Although Iowa’s cancer-related death rate is declining, the actual number of estimated cancer deaths this year is expected to reach 6,300 — up from 6,100 last year — with lung cancer accounting for 23 percent of fatalities, followed by colon and rectum cancer at 9 percent and pancreas cancer at 8 percent.
The largest percent of survivors had breast cancer — at 22 percent — followed by prostate at 19 percent.
“Two out of three Iowa cancer survivors — 67 percent — were diagnosed within the last five years,” Deming said. “So what you're seeing is that we're having a high incidence of cancer, but we're having much, much better treatment. Patients are surviving much longer. Hence the increase in cancer survivors.”
But while Iowa’s cancer-cure rate has drastically improved, he said, cancer survivors “still face far worse physical and mental health-related, quality-of-life outcomes, and a greater risk of a second cancer than adults who have never had cancer.”
“Once a patient's been determined to be cancer-free, they often receive less personal attention from their cancer providers,” Deming said. “That's unfortunate because many cancer survivors experience ongoing, physical, emotional, psycho-social, financial, spiritual, philosophical issues related to their cancer diagnosis and their cancer treatment.”
Survivorship care, he said, is an important part of the cancer journey.
‘Rein in the stress’
Katie McKenzie, 58, of Des Moines, can attest to that — as she continues to battle the incurable multiple myeloma she was diagnosed with in August 2019. Through a stem cell transplant in 2020, a pandemic with a weakened immune system and one relapse, McKenzie has endured and found stability on her current treatment plan thanks, in part, to the survivor supports bolstering her medical care.

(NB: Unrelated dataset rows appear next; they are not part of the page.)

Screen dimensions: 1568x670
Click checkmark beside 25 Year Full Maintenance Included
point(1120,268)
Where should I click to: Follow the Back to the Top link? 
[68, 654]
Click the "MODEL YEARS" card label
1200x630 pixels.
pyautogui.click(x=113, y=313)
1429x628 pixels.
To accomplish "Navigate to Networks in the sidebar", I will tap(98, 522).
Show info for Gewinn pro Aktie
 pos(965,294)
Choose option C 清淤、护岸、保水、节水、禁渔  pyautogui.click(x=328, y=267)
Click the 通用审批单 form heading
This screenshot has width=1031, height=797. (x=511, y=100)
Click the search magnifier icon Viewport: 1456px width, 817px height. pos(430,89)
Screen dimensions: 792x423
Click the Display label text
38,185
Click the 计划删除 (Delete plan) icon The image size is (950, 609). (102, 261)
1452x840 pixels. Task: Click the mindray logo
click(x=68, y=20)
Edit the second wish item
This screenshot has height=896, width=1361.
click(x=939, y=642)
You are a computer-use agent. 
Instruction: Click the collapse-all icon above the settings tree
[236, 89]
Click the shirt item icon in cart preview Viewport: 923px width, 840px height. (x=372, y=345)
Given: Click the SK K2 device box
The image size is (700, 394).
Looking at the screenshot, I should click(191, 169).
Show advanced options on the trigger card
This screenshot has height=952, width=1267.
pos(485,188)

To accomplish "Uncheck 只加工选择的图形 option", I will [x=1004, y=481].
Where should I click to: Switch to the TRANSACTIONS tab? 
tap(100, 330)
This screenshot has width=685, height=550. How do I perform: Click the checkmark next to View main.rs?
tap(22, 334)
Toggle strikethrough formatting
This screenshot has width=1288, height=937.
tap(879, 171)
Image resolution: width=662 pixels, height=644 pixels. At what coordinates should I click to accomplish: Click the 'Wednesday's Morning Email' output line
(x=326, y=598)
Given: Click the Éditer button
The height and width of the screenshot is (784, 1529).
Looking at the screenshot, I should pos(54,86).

“I have participated in many activities and programs over the last five years,” she said. “I've got group exercise, ballroom dancing, urban pole walking, Reiki and sound healing, indoor rowing, touch therapy, online and in- person cancer groups, the bike club, the cooking classes.”
McKenzie has benefited from financial counseling and taken two “transformational journeys” to Utah and then Maine and New Hampshire, hiking on the Appalachian Trail.
“It is just a constant reminder that despite our situation, we can continue to do hard things,” she said, praising the programs and resources for helping to “rein in the stress and fear of relapse and liberate me from cancer anxiety.”